Copy out the following lines word for word.

Click-target data:

_ _ _ _ _

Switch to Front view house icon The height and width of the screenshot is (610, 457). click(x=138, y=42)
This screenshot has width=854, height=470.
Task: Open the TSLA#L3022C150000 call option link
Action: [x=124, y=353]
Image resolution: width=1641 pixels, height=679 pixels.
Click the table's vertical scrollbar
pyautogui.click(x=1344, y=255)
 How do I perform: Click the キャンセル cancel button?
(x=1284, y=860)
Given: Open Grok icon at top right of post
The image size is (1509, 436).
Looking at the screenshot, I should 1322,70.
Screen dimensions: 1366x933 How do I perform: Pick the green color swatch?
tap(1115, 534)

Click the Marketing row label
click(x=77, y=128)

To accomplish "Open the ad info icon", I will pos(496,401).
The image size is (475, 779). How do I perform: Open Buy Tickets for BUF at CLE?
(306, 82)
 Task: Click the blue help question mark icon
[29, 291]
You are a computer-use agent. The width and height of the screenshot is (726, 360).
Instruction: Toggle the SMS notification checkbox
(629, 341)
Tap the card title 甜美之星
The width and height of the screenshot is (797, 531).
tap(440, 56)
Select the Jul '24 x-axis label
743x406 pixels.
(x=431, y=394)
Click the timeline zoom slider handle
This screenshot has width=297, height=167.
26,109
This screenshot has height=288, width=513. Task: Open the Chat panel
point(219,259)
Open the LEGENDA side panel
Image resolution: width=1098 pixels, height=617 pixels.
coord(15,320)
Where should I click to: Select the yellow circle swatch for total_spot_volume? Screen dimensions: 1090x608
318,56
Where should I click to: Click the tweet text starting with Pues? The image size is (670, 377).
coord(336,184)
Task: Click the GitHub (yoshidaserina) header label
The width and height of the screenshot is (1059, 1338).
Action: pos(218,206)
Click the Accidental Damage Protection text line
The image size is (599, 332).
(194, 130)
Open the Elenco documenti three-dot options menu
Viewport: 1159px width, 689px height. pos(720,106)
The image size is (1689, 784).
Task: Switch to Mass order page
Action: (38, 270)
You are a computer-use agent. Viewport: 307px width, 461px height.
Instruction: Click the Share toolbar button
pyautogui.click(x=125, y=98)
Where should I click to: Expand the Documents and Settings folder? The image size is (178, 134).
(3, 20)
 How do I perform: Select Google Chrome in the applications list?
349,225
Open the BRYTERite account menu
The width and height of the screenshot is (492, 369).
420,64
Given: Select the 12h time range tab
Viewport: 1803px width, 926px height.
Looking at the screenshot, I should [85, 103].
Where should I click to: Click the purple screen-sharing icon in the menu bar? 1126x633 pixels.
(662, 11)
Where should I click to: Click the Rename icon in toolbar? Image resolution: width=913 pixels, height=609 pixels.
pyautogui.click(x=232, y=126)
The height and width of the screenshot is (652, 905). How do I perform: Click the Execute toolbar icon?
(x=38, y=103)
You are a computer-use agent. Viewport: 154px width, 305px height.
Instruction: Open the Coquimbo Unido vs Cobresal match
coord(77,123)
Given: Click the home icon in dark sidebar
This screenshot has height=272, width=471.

_ _ _ _ _

PROBLEM SOLUTION:
Switch to Front view house icon The height and width of the screenshot is (610, 457). click(x=138, y=42)
This screenshot has width=854, height=470.
Task: Open the TSLA#L3022C150000 call option link
Action: [x=124, y=353]
Image resolution: width=1641 pixels, height=679 pixels.
Click the table's vertical scrollbar
pyautogui.click(x=1344, y=255)
 How do I perform: Click the キャンセル cancel button?
(x=1284, y=860)
Given: Open Grok icon at top right of post
The image size is (1509, 436).
Looking at the screenshot, I should 1322,70.
Screen dimensions: 1366x933 How do I perform: Pick the green color swatch?
tap(1115, 534)

Click the Marketing row label
click(x=77, y=128)

To accomplish "Open the ad info icon", I will pos(496,401).
The image size is (475, 779). How do I perform: Open Buy Tickets for BUF at CLE?
(306, 82)
 Task: Click the blue help question mark icon
[29, 291]
You are a computer-use agent. The width and height of the screenshot is (726, 360).
Instruction: Toggle the SMS notification checkbox
(629, 341)
Tap the card title 甜美之星
The width and height of the screenshot is (797, 531).
tap(440, 56)
Select the Jul '24 x-axis label
743x406 pixels.
(x=431, y=394)
Click the timeline zoom slider handle
This screenshot has width=297, height=167.
26,109
This screenshot has height=288, width=513. Task: Open the Chat panel
point(219,259)
Open the LEGENDA side panel
Image resolution: width=1098 pixels, height=617 pixels.
coord(15,320)
Where should I click to: Select the yellow circle swatch for total_spot_volume? Screen dimensions: 1090x608
318,56
Where should I click to: Click the tweet text starting with Pues? The image size is (670, 377).
coord(336,184)
Task: Click the GitHub (yoshidaserina) header label
The width and height of the screenshot is (1059, 1338).
Action: pos(218,206)
Click the Accidental Damage Protection text line
The image size is (599, 332).
(194, 130)
Open the Elenco documenti three-dot options menu
Viewport: 1159px width, 689px height. pos(720,106)
The image size is (1689, 784).
Task: Switch to Mass order page
Action: (38, 270)
You are a computer-use agent. Viewport: 307px width, 461px height.
Instruction: Click the Share toolbar button
pyautogui.click(x=125, y=98)
Where should I click to: Expand the Documents and Settings folder? The image size is (178, 134).
(3, 20)
 How do I perform: Select Google Chrome in the applications list?
349,225
Open the BRYTERite account menu
The width and height of the screenshot is (492, 369).
420,64
Given: Select the 12h time range tab
Viewport: 1803px width, 926px height.
Looking at the screenshot, I should [85, 103].
Where should I click to: Click the purple screen-sharing icon in the menu bar? 1126x633 pixels.
(662, 11)
Where should I click to: Click the Rename icon in toolbar? Image resolution: width=913 pixels, height=609 pixels.
pyautogui.click(x=232, y=126)
The height and width of the screenshot is (652, 905). How do I perform: Click the Execute toolbar icon?
(x=38, y=103)
You are a computer-use agent. Viewport: 154px width, 305px height.
Instruction: Open the Coquimbo Unido vs Cobresal match
coord(77,123)
Given: Click the home icon in dark sidebar
This screenshot has height=272, width=471.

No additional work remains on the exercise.